What to work on:
1. According to the text on Little Tancook Island, what is the name of the strait separating it from Big Tancook Island?
2. Continue the text on Little Tancook Island from its final sentence.

Source extract:
Little Tancook Island is a Canadian island located off the coast of Nova Scotia. The island is one of 365+ islands dotting Mahone Bay. The island is 1.5 km long by 1 km wide and is roughly triangular in shape. It is separated from Big Tancook Island by the 1 km wide strait called "The Chops." It is located approximately 2 km off the Aspotogan Peninsula.

It is the second largest island in Mahone Bay, after Big Tancook Island, with a population of approximately 30 full and part-time residents.

The island was once a summer fishing ground for Indigenous peoples. The word "Tancook" is an anglicized Mi'kmaq term that translates into "facing the open sea." The island was later settled by German immigrants.

Collected material:
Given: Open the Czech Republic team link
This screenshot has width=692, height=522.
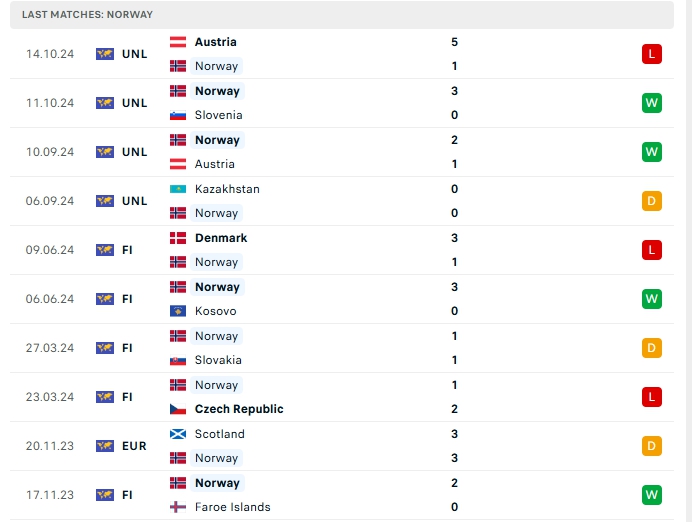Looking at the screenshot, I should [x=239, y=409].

Responses by item number:
1. The strait is called "The Chops."

2.
== Transportation ==
A scheduled ferry service operates daily year-round from Big Tancook Island and Little Tancook to Chester. The MV William G. Ernst is a passenger-only ferry operated by the provincial Department of Transportation and Infrastructure Renewal. In 2020, the plans for a car ferry from Blandford to Big and Little Tancook were announced. The ferry will allow for shorter and more frequent trips, as well as easier access for emergency and transport vehicles to Big Tancook. However, the Little Tancook Island wharf does not support the off-boarding of vehicles from the ferry. Passengers must disembark on foot.